Victory in Europe Day 8 May
Victory in Europe (VE) Day marks Germany's surrender in World War II after almost 6 years of conflict. It's a significant date for us to remember and reflect on the important role of many Australians across the European theatre of war.
Significance of the date
Victory in Europe Day - or 'VE Day' - signalled the end of almost 6 years of terrible fighting between the Allies and Nazi Germany on 8 May 1945.
The signing of an unconditional surrender by the German High Command took place on 7 May 1945. The surrender took effect from midnight on 8 to 9 May . The Allies proclaimed 8 May as Victory in Europe Day. It brought an end to the war against Germany and its European allies.
Most Australians read the news in their local newspapers, such as Germany Capitulates: Unconditional surrender.
Australians serving overseas celebrated the victory, as did their loved ones back home. However, the celebrations as a whole were dampened by the knowledge that the war in the Pacific was still to be won.

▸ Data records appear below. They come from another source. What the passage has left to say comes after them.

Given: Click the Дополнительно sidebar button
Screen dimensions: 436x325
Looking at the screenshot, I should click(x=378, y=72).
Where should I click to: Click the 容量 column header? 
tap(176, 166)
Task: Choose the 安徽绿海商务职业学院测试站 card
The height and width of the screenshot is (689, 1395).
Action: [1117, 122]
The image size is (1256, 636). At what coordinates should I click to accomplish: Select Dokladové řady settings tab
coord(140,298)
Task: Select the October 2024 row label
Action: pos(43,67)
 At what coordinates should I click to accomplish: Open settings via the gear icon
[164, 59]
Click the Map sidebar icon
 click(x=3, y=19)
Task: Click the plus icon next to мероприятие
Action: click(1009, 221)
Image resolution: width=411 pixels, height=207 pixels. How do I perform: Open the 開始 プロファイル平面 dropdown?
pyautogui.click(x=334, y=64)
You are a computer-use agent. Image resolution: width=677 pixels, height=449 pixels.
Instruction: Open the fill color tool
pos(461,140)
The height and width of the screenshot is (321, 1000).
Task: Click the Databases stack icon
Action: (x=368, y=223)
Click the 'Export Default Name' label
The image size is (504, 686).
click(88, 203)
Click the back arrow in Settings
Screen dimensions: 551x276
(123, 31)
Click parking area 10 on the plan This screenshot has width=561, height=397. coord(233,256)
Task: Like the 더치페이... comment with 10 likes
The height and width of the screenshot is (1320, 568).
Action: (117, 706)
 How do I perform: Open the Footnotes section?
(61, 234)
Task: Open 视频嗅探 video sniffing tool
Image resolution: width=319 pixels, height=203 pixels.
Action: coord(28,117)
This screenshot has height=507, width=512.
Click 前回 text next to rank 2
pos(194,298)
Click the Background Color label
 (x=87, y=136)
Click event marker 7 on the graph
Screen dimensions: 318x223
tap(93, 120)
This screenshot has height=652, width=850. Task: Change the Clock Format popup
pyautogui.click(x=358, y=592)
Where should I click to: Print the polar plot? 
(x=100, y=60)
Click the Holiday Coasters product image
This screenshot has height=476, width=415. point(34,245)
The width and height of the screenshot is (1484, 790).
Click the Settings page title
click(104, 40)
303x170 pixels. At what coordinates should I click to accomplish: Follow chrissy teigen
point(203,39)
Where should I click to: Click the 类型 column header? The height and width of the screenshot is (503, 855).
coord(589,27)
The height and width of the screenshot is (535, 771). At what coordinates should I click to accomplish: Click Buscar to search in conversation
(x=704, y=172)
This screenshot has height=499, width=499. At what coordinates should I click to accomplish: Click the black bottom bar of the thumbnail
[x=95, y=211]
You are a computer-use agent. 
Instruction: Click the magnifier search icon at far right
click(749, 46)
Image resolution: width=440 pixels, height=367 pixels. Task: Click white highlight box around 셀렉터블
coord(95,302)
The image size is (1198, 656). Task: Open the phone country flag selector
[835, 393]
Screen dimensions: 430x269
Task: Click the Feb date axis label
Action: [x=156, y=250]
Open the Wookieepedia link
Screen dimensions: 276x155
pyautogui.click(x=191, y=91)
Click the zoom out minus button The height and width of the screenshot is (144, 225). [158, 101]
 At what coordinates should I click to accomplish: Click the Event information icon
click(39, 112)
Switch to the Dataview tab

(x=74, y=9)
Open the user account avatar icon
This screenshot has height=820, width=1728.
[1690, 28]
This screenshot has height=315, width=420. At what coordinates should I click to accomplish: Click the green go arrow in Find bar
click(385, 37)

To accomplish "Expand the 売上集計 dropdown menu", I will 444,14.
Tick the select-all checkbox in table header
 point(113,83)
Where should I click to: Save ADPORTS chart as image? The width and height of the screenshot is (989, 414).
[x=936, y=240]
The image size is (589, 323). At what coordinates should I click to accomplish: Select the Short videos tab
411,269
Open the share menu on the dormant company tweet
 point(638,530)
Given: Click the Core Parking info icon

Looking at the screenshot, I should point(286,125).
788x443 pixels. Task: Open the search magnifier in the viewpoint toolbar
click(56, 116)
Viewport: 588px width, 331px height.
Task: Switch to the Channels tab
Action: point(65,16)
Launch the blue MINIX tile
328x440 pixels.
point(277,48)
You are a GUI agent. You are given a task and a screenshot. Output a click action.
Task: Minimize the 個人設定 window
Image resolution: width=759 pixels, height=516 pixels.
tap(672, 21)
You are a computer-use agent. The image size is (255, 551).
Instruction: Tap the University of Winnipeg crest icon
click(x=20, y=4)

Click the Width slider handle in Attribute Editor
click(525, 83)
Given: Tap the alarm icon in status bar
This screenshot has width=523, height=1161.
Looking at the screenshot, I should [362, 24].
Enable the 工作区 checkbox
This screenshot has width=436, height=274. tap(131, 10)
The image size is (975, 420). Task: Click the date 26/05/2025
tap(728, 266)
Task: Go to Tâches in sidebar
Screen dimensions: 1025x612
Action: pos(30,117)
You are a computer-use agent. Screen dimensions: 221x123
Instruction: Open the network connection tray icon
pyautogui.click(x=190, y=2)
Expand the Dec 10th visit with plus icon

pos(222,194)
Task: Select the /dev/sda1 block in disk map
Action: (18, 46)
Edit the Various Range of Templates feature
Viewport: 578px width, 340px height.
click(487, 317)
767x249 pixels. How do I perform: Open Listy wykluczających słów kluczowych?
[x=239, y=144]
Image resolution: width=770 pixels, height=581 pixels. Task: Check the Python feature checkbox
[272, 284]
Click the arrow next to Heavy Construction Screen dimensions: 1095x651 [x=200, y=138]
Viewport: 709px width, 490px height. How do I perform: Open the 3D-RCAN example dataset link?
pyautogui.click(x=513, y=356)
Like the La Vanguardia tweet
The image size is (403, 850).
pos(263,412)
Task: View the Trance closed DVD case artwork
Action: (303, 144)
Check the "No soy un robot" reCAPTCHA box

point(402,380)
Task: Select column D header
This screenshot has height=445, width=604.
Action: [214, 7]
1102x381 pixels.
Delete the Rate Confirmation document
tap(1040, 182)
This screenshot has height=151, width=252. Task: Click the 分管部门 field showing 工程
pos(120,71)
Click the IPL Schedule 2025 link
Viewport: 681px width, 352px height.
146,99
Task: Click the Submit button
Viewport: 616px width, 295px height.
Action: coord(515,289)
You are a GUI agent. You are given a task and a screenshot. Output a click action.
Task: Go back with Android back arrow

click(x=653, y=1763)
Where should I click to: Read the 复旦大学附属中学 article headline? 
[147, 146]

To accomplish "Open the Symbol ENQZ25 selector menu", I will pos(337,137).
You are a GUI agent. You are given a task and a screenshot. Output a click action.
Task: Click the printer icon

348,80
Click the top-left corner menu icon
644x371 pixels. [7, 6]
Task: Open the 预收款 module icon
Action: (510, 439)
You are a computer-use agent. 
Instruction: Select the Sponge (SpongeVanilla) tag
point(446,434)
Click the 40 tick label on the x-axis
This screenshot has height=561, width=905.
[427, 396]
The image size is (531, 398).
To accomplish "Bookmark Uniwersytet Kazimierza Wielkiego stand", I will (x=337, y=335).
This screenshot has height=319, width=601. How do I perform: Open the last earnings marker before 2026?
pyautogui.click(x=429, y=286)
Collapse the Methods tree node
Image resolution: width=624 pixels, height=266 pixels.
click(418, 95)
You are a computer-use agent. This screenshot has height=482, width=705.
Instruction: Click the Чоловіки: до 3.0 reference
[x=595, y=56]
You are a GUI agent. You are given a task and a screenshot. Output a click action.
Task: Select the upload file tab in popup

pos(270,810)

In Australia, churches held thanksgiving services. On 9 May in Melbourne, 100,000 people attended the service at the Shrine of Remembrance. In Canberra that same day, the editorial writer of The Canberra Times wrote that the floodlights over the Australian War Memorial stood:
in bright relief against the darkness which is now passing from Europe, and soon from the entire world
1945 'Light in Our Darkness', The Canberra Times, 9 May, p4. http://nla.gov.au/nla.news-article2626721
The war in the Pacific continued until the Japanese surrendered in August of 1945.
Australia at war
Prime Minister Robert Menzies declared Australia at war on 3 September 1939. Nearly 1 million Australians served in the armed forces during the war.
Many service personnel died in and around Europe, on the seas, on land and in the skies. Some 10,000 Australians lost their lives, at least another 10,000 were wounded and a further 8000 became prisoners of war.
The end of the war in Europe brought about liberation for Australians and other allied service men who were held as prisoners of war in German-occupied countries.
It also meant freedom for the hundreds of thousands of men and women held in internee, forced labour and concentration camps across Europe.
On VE Day, we remember Australia's war efforts across the European theatre of war.
Death of an Australian on VE Day
Private Lawrence Saywell of Double Bay, New South Wales, is believed to be the last Australian killed in the war in Europe. He enlisted in the 2nd Australian Imperial Force (AIF) in November 1939, aged 20. He served with the 17th Brigade Company, Australian Army Service Corps.
Lawrence had been captured by the Germans during the evacuation of Crete in 1941. He escaped from a prisoner of war camp in Bohemia (present-day Czech Republic) in January 1945. After joining a Czech resistance group, he fought with the partisans against the Germans for 4 months.
Sadly, on the day the war ended in Europe, Lawrence was shot and badly wounded by a retreating German soldier near the village of Miretin. He died of his wounds on 8 May 1945 and is buried in the Prague War Cemetery.
Saywell was posthumously awarded the Czech Meritorious Cross. His medal is held in the Australian War Memorial collection.